Exact repetition of a range: find the line containing "Viewport: 720px width, 1029px height." and the line containing "Block анонимус with the заблокировать link" in the material below, then repeat both and all lines between them, leaving pictures out.

Available records:
■ ■ ■ ■ ■
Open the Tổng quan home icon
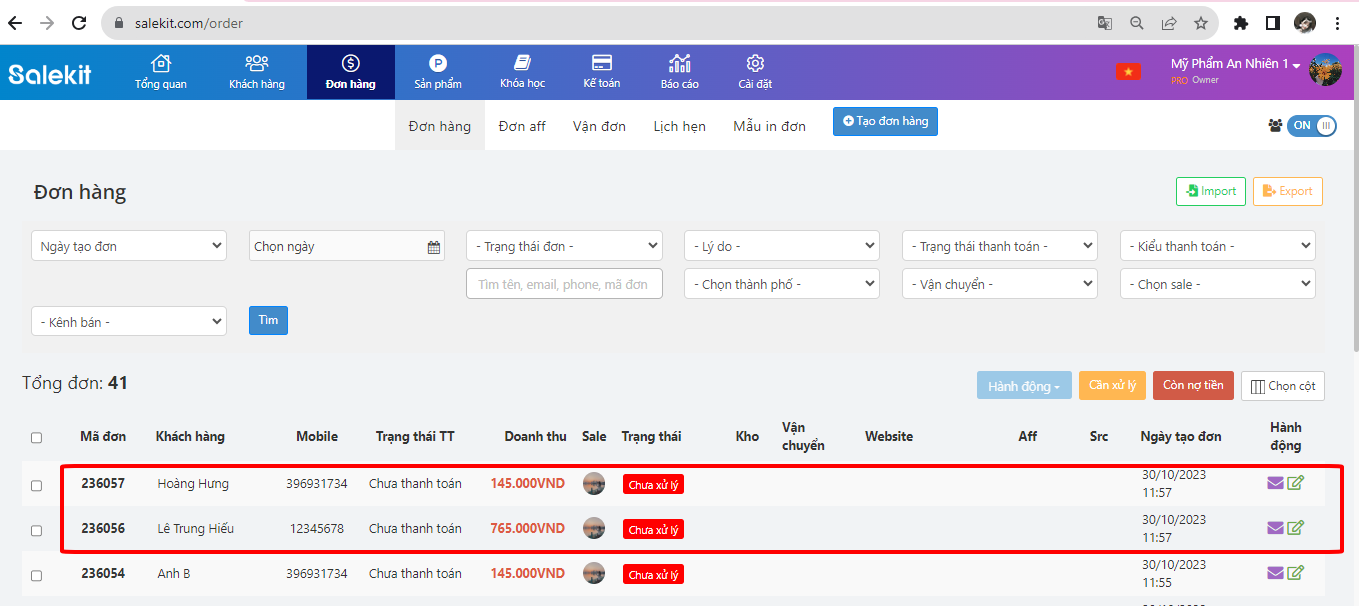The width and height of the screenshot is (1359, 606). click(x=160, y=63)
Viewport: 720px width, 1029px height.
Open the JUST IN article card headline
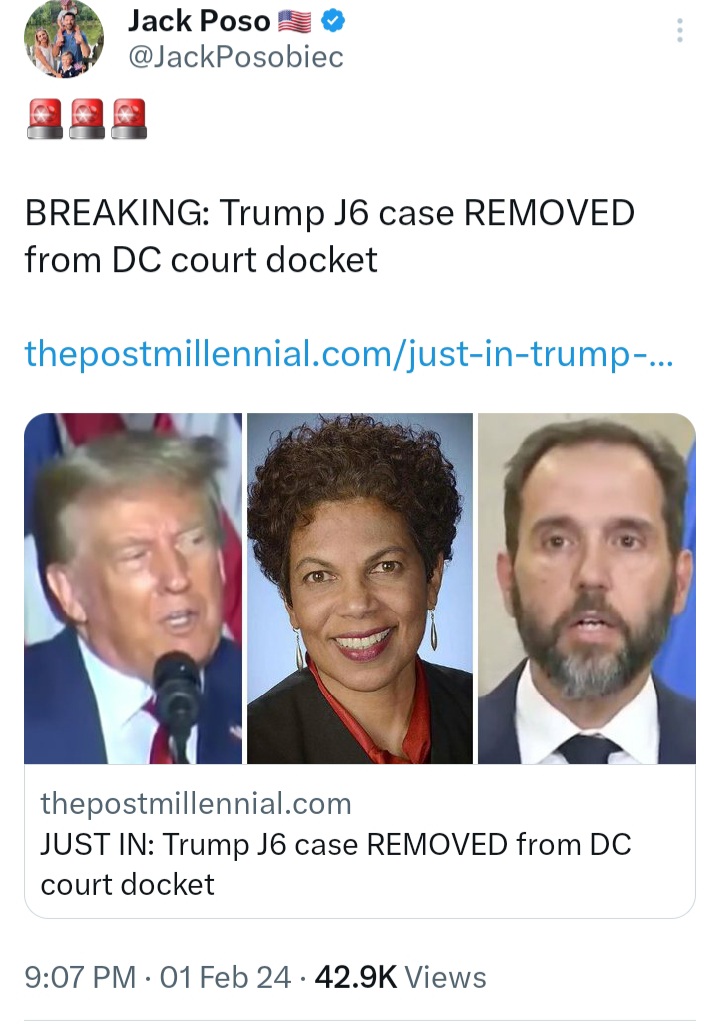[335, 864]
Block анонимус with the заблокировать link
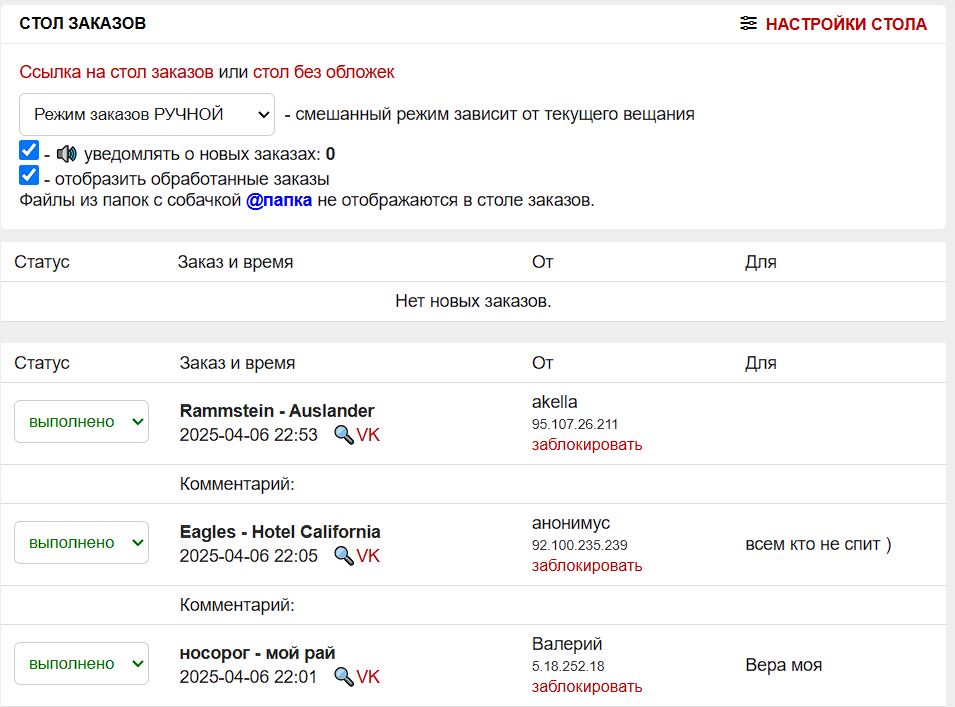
■ ■ ■ ■ ■
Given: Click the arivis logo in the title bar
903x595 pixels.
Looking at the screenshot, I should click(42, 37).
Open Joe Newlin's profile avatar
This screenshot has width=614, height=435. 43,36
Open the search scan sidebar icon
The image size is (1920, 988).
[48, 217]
■ ■ ■ ■ ■
Answer section:
Viewport: 720px width, 1029px height.
Open the JUST IN article card headline
[335, 864]
Block анонимус with the заблокировать link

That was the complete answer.